Le TFA, largement utilisé dans l’industrie et comme herbicide, est en outre une substance « très persistante et très mobile, susceptible d’entraîner une contamination très durable et diffuse des ressources en eau », ajoute l’agence dans un message à l’AFP.
Cette classification devra être entérinée prochainement par la Commission européenne.
En France, l’Agence nationale de sécurité sanitaire Anses a annoncé en décembre avoir détecté du TFA dans 92% des échantillons d’eau analysés.
Ses propriétés (très acide, soluble et stable) en font une molécule largement utilisée dans l’industrie.
Il est ainsi utilisé comme matière première dans la production de pesticides et la dégradation de certains d’entre eux, comme l’herbicide flufénacet, entraîne la production de TFA.

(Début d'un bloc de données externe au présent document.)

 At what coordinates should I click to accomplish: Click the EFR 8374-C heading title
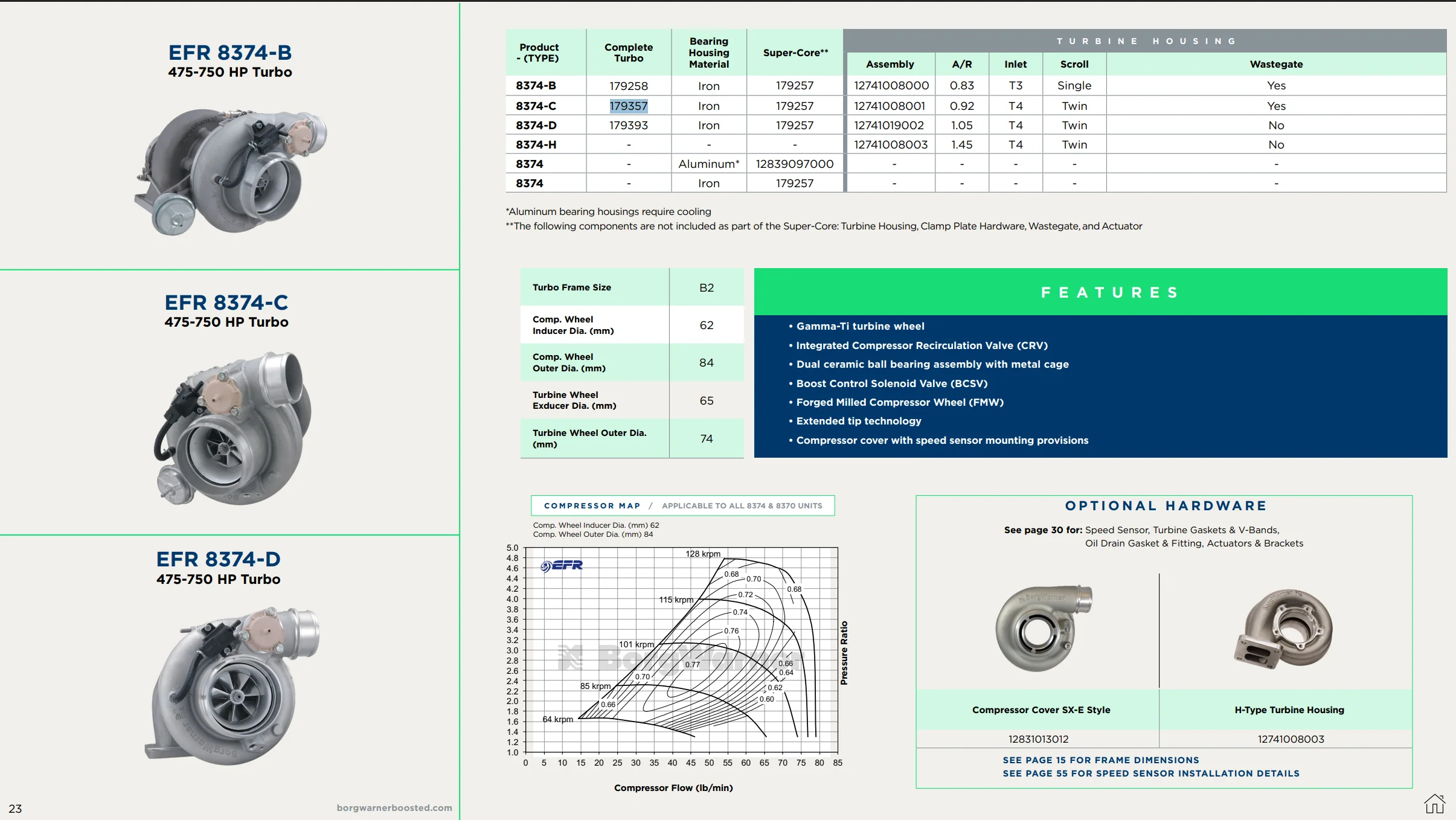pyautogui.click(x=226, y=303)
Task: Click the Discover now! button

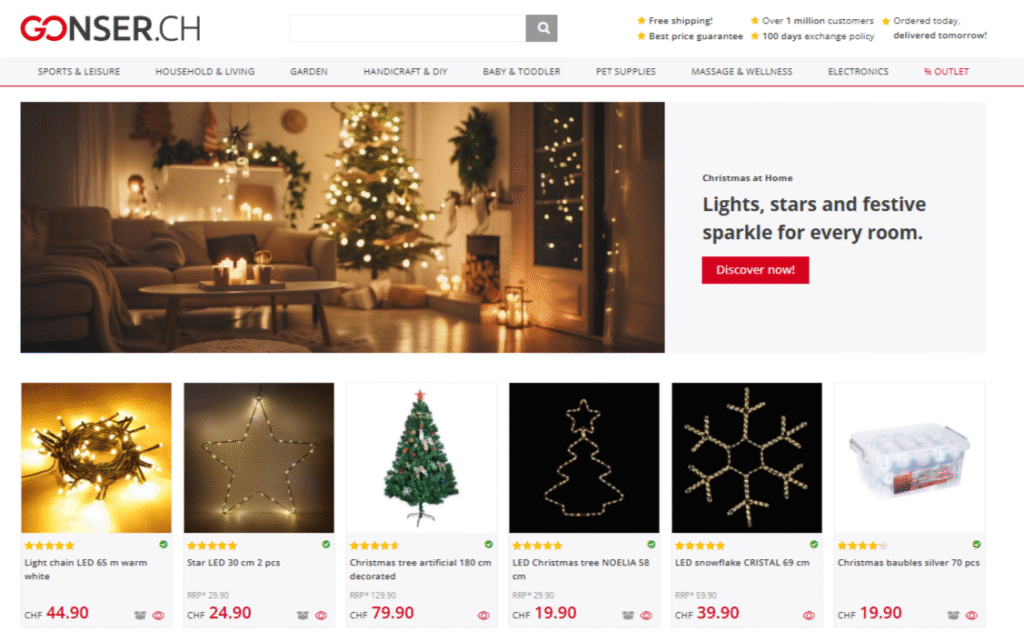Action: click(755, 270)

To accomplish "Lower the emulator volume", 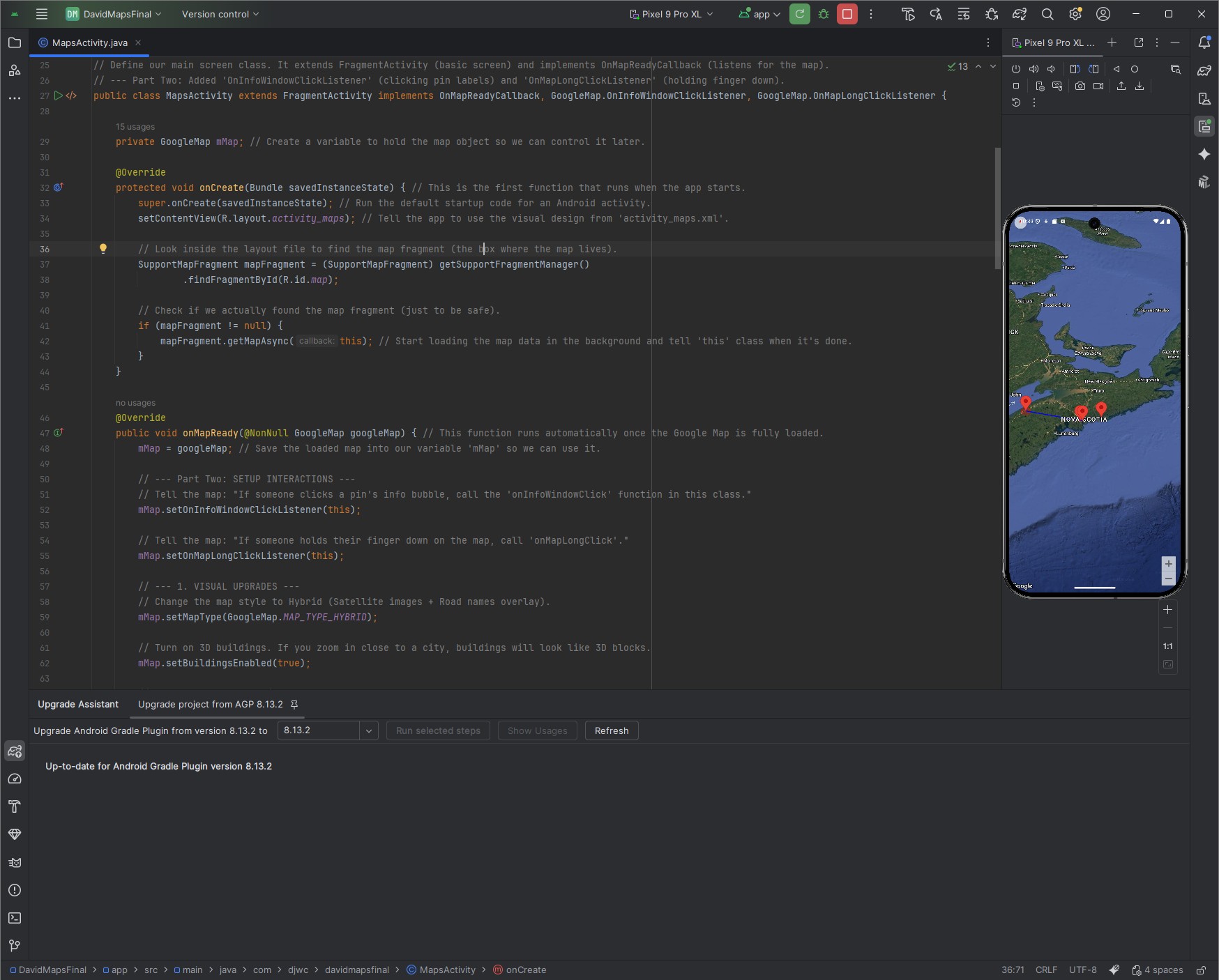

Dans l’industrie pharmaceutique, on le retrouve comme catalyseur dans la synthèse de médicaments, notamment anticancéreux.
Il se retrouve aussi dans les produits chimiques utilisés dans les systèmes de chauffage et de climatisation.
Cette décision « confirme ce que nous signalons depuis 2023: le TFA n’est pas un métabolite inoffensif des PFAS. Il peut être toxique pour l’être humain, et les risques sont les plus élevés pendant les périodes les plus vulnérables de la vie: la grossesse et la petite enfance », a réagi le Dr Angeliki Lysimachou, responsable des questions scientifiques et politiques de l’ONG Pesticide Action Network (PAN) Europe.
A Bruxelles, eurodéputés et États membres ont trouvé un accord pour ajouter vingt-cinq PFAS, dont le TFA, à la liste des polluants à contrôler en priorité dans les cours d’eau. Le Parlement et les Vingt-Sept doivent maintenant approuver cette loi, avant sa transposition dans les pays européens avant fin 2027.
La Commission européenne travaille avec l’OMS afin d’évaluer et de recommander des valeurs sanitaires révisées pour les PFAS et le TFA dans l’eau potable.